Stored data below:

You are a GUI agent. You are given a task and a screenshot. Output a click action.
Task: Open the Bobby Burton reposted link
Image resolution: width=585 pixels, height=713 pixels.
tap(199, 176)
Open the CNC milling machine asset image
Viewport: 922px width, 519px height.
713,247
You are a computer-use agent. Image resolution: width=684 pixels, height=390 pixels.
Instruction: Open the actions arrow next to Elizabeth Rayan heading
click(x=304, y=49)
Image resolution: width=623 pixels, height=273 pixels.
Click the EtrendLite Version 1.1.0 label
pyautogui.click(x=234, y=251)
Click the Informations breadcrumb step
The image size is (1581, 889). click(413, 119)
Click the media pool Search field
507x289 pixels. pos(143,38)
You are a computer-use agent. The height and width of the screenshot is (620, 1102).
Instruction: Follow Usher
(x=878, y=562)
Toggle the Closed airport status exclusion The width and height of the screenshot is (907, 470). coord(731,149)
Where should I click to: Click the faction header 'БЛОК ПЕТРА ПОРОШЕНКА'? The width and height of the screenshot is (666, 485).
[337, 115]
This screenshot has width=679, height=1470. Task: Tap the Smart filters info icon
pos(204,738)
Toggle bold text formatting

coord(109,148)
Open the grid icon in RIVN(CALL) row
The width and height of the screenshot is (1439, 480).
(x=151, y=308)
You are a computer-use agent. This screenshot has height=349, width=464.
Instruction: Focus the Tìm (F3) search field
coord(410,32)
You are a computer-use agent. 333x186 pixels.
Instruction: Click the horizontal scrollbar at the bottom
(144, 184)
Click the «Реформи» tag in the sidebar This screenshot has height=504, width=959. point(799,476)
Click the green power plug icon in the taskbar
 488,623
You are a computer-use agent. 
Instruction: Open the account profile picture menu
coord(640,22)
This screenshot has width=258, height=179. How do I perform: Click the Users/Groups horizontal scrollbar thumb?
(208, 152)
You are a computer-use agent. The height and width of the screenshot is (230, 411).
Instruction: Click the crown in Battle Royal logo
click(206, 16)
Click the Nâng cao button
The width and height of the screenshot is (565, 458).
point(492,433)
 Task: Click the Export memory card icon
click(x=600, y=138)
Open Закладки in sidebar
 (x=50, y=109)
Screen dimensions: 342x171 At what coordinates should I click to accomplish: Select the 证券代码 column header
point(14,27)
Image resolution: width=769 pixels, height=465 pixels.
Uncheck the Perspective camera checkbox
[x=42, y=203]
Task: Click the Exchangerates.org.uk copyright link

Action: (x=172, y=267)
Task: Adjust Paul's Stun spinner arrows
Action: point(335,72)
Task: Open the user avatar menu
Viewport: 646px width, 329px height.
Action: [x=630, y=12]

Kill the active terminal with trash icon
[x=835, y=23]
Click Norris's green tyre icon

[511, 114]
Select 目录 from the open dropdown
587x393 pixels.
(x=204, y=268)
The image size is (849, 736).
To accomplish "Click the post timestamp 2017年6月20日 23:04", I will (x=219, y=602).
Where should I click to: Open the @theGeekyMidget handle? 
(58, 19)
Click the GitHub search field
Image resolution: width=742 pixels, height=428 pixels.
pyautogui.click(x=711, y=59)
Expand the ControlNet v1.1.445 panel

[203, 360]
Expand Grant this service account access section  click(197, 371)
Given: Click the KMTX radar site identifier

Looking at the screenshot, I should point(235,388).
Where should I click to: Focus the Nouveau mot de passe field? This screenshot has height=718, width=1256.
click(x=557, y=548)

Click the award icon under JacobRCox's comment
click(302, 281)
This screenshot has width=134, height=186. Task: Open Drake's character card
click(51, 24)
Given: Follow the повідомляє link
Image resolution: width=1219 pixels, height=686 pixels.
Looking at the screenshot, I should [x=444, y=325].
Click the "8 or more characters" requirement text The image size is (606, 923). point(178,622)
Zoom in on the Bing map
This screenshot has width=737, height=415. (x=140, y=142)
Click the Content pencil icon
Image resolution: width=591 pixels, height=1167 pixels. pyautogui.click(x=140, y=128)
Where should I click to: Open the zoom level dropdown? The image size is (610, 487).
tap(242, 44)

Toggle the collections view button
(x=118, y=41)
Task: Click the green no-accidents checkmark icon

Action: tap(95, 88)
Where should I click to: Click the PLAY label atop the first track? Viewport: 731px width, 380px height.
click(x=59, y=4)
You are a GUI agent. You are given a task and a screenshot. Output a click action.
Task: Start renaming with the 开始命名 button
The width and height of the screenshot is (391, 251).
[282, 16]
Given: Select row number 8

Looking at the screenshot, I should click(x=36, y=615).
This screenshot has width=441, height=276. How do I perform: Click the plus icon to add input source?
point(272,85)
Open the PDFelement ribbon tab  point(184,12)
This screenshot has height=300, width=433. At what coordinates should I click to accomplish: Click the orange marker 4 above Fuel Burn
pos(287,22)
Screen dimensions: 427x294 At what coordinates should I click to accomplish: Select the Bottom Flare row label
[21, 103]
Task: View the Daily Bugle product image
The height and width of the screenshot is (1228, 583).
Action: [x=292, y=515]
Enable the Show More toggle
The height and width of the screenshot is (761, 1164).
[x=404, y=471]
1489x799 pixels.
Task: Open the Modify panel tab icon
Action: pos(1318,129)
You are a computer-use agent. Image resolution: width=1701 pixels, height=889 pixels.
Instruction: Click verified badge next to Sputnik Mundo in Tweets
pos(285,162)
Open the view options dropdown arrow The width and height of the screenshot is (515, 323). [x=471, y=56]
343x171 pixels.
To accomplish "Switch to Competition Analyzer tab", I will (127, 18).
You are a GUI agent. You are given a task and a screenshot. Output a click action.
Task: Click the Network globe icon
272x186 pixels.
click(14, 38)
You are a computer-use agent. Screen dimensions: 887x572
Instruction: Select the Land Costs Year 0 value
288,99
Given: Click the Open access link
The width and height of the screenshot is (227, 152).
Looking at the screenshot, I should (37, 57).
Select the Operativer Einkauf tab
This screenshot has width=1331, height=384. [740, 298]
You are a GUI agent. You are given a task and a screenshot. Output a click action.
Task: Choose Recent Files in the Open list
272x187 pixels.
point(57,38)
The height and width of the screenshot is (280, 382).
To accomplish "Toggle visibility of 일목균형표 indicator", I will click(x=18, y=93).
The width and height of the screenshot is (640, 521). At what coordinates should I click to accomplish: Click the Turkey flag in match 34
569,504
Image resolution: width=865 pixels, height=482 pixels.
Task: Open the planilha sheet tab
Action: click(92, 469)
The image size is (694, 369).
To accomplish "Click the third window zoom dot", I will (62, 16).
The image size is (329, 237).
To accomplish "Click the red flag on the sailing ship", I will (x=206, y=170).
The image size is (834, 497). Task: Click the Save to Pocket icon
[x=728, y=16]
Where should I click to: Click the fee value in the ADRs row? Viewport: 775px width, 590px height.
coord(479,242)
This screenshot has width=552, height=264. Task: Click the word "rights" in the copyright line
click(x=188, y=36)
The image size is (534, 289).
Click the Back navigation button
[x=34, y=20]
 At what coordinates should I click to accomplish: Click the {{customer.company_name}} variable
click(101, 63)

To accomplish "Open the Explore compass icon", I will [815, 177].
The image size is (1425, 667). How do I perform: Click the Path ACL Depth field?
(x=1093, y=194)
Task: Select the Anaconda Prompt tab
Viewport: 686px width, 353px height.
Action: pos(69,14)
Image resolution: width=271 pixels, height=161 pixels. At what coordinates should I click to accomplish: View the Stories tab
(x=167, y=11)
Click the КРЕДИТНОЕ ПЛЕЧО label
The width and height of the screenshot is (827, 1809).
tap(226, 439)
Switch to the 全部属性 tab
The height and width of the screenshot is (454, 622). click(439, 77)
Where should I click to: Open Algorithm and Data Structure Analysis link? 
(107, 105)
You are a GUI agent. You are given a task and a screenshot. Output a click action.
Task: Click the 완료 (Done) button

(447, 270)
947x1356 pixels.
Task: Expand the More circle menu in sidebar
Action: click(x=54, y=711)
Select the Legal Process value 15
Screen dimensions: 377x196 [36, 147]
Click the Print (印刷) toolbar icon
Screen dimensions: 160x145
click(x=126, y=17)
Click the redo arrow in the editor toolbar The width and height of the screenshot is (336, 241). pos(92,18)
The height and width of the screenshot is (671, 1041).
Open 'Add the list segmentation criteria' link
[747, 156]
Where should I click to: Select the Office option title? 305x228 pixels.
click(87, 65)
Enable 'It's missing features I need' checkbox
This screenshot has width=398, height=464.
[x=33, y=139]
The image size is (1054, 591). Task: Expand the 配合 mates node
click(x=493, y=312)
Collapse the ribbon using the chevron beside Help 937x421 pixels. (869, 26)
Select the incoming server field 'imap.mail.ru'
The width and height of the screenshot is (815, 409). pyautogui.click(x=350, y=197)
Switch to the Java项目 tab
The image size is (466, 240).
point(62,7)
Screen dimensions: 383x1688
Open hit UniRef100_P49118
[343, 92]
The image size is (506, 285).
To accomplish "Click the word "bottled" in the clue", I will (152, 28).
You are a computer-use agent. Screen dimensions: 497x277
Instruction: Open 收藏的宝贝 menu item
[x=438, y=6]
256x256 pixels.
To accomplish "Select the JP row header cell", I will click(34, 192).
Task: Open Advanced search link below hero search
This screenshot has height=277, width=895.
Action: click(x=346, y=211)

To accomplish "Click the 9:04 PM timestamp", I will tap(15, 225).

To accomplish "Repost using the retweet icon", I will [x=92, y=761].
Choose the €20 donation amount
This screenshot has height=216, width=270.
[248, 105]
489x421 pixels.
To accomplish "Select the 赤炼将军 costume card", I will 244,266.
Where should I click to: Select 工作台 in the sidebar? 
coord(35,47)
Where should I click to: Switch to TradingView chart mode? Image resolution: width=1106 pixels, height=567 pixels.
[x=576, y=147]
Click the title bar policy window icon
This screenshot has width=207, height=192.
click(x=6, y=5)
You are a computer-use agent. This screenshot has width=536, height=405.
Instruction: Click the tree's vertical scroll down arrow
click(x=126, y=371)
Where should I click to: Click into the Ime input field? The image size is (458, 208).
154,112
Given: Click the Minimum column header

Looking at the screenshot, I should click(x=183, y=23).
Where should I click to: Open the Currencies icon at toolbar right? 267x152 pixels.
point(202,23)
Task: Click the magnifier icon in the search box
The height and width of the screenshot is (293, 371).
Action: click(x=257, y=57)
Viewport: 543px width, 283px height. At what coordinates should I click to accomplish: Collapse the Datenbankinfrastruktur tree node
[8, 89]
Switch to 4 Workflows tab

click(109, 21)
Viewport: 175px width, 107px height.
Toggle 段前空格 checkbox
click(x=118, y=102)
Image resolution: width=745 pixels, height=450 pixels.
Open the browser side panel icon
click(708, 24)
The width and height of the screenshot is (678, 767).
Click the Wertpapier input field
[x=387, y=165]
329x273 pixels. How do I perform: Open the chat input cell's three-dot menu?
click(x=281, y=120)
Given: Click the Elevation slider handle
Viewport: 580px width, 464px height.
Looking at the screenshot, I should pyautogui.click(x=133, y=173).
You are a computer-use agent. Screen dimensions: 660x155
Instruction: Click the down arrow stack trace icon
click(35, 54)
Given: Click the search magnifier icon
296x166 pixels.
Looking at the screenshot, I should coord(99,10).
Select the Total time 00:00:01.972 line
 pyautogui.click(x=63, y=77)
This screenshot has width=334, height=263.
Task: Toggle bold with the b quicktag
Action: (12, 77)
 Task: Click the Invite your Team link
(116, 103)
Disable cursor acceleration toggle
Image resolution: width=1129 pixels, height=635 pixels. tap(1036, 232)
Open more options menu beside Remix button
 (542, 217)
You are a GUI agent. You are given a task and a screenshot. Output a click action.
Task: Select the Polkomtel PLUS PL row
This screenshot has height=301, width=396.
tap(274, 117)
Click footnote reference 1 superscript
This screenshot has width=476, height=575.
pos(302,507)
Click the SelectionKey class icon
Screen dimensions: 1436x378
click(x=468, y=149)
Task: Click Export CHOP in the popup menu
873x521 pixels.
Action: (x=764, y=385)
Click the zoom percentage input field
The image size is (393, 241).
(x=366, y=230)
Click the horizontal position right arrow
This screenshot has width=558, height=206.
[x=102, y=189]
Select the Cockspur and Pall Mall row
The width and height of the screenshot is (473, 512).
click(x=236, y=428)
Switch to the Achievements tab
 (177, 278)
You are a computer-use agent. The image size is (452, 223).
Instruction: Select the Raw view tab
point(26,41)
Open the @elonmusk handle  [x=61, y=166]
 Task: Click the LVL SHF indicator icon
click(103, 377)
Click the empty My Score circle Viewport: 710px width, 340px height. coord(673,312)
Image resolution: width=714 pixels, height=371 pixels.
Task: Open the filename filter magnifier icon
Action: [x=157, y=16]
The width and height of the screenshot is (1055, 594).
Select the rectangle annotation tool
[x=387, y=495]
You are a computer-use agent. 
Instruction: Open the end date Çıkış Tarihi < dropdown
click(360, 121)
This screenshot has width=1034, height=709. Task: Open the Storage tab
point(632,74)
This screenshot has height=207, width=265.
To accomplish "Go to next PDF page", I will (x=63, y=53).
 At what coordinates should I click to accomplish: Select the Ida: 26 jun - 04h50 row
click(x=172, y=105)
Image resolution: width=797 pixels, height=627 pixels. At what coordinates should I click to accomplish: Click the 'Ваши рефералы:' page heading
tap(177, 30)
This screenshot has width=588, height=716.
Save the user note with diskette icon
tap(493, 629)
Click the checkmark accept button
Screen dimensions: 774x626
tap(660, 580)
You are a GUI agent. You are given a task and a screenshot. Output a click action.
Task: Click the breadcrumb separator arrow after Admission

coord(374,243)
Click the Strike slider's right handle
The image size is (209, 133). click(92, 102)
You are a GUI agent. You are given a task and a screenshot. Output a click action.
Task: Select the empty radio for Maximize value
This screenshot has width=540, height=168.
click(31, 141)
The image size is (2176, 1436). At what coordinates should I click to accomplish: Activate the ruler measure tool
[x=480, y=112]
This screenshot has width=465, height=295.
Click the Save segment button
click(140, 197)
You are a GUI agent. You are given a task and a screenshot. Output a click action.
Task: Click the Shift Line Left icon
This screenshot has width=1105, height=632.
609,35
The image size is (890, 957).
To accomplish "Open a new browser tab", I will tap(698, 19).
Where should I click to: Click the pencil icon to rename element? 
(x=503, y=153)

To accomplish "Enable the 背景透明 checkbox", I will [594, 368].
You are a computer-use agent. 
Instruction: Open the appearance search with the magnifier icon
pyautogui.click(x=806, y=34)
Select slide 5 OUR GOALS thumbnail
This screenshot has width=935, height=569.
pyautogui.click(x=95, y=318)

End of Stored data.

## What needs to be done
Begin at the line that has "Where should I click to: Select 工作台" in the entries above; stop after the line that has "Given: Click the Elevation slider handle". Transcribe exactly those lines and no others.

## Task answer
Where should I click to: Select 工作台 in the sidebar? 
coord(35,47)
Where should I click to: Switch to TradingView chart mode? Image resolution: width=1106 pixels, height=567 pixels.
[x=576, y=147]
Click the title bar policy window icon
This screenshot has width=207, height=192.
click(x=6, y=5)
You are a computer-use agent. This screenshot has width=536, height=405.
Instruction: Click the tree's vertical scroll down arrow
click(x=126, y=371)
Where should I click to: Click into the Ime input field? The image size is (458, 208).
154,112
Given: Click the Minimum column header

Looking at the screenshot, I should click(x=183, y=23).
Where should I click to: Open the Currencies icon at toolbar right? 267x152 pixels.
point(202,23)
Task: Click the magnifier icon in the search box
The height and width of the screenshot is (293, 371).
Action: click(x=257, y=57)
Viewport: 543px width, 283px height. At what coordinates should I click to accomplish: Collapse the Datenbankinfrastruktur tree node
[8, 89]
Switch to 4 Workflows tab

click(109, 21)
Viewport: 175px width, 107px height.
Toggle 段前空格 checkbox
click(x=118, y=102)
Image resolution: width=745 pixels, height=450 pixels.
Open the browser side panel icon
click(708, 24)
The width and height of the screenshot is (678, 767).
Click the Wertpapier input field
[x=387, y=165]
329x273 pixels. How do I perform: Open the chat input cell's three-dot menu?
click(x=281, y=120)
Given: Click the Elevation slider handle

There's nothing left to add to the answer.